### Instructions for the task
Would you set down the whole listing again exactly as it appears?

### Records for the task

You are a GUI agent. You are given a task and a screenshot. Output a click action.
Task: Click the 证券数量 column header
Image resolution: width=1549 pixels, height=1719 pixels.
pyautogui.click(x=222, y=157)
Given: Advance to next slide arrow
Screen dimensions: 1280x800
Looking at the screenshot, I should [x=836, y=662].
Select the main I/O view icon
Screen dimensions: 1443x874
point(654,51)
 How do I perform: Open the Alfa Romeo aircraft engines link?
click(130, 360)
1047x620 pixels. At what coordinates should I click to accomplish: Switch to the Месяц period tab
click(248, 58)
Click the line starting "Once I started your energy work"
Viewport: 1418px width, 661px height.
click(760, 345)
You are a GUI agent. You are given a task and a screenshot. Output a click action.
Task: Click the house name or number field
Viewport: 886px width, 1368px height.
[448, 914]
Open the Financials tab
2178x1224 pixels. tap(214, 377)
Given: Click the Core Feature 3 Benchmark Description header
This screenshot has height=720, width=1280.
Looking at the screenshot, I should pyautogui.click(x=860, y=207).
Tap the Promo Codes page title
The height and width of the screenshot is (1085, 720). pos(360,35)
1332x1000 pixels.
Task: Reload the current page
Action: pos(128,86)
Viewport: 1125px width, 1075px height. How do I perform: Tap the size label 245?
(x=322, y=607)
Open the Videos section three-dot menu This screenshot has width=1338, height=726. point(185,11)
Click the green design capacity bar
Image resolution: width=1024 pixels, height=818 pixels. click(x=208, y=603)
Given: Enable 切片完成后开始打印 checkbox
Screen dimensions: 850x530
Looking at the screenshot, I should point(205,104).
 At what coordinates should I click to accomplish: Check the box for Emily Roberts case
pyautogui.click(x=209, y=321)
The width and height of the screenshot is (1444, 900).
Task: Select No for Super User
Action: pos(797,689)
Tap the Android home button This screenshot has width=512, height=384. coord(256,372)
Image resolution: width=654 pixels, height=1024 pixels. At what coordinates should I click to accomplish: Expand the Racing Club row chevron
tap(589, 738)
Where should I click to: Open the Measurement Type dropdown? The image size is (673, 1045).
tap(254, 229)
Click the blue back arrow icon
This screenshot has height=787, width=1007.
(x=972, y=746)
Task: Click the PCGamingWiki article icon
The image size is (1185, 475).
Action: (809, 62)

### Finished exercise
You are a GUI agent. You are given a task and a screenshot. Output a click action.
Task: Click the 证券数量 column header
Image resolution: width=1549 pixels, height=1719 pixels.
pyautogui.click(x=222, y=157)
Given: Advance to next slide arrow
Screen dimensions: 1280x800
Looking at the screenshot, I should [x=836, y=662].
Select the main I/O view icon
Screen dimensions: 1443x874
point(654,51)
 How do I perform: Open the Alfa Romeo aircraft engines link?
click(130, 360)
1047x620 pixels. At what coordinates should I click to accomplish: Switch to the Месяц period tab
click(248, 58)
Click the line starting "Once I started your energy work"
Viewport: 1418px width, 661px height.
click(760, 345)
You are a GUI agent. You are given a task and a screenshot. Output a click action.
Task: Click the house name or number field
Viewport: 886px width, 1368px height.
[448, 914]
Open the Financials tab
2178x1224 pixels. tap(214, 377)
Given: Click the Core Feature 3 Benchmark Description header
This screenshot has height=720, width=1280.
Looking at the screenshot, I should pyautogui.click(x=860, y=207).
Tap the Promo Codes page title
The height and width of the screenshot is (1085, 720). pos(360,35)
1332x1000 pixels.
Task: Reload the current page
Action: pos(128,86)
Viewport: 1125px width, 1075px height. How do I perform: Tap the size label 245?
(x=322, y=607)
Open the Videos section three-dot menu This screenshot has width=1338, height=726. point(185,11)
Click the green design capacity bar
Image resolution: width=1024 pixels, height=818 pixels. click(x=208, y=603)
Given: Enable 切片完成后开始打印 checkbox
Screen dimensions: 850x530
Looking at the screenshot, I should point(205,104).
 At what coordinates should I click to accomplish: Check the box for Emily Roberts case
pyautogui.click(x=209, y=321)
The width and height of the screenshot is (1444, 900).
Task: Select No for Super User
Action: pos(797,689)
Tap the Android home button This screenshot has width=512, height=384. coord(256,372)
Image resolution: width=654 pixels, height=1024 pixels. At what coordinates should I click to accomplish: Expand the Racing Club row chevron
tap(589, 738)
Where should I click to: Open the Measurement Type dropdown? The image size is (673, 1045).
tap(254, 229)
Click the blue back arrow icon
This screenshot has height=787, width=1007.
(x=972, y=746)
Task: Click the PCGamingWiki article icon
The image size is (1185, 475).
Action: (809, 62)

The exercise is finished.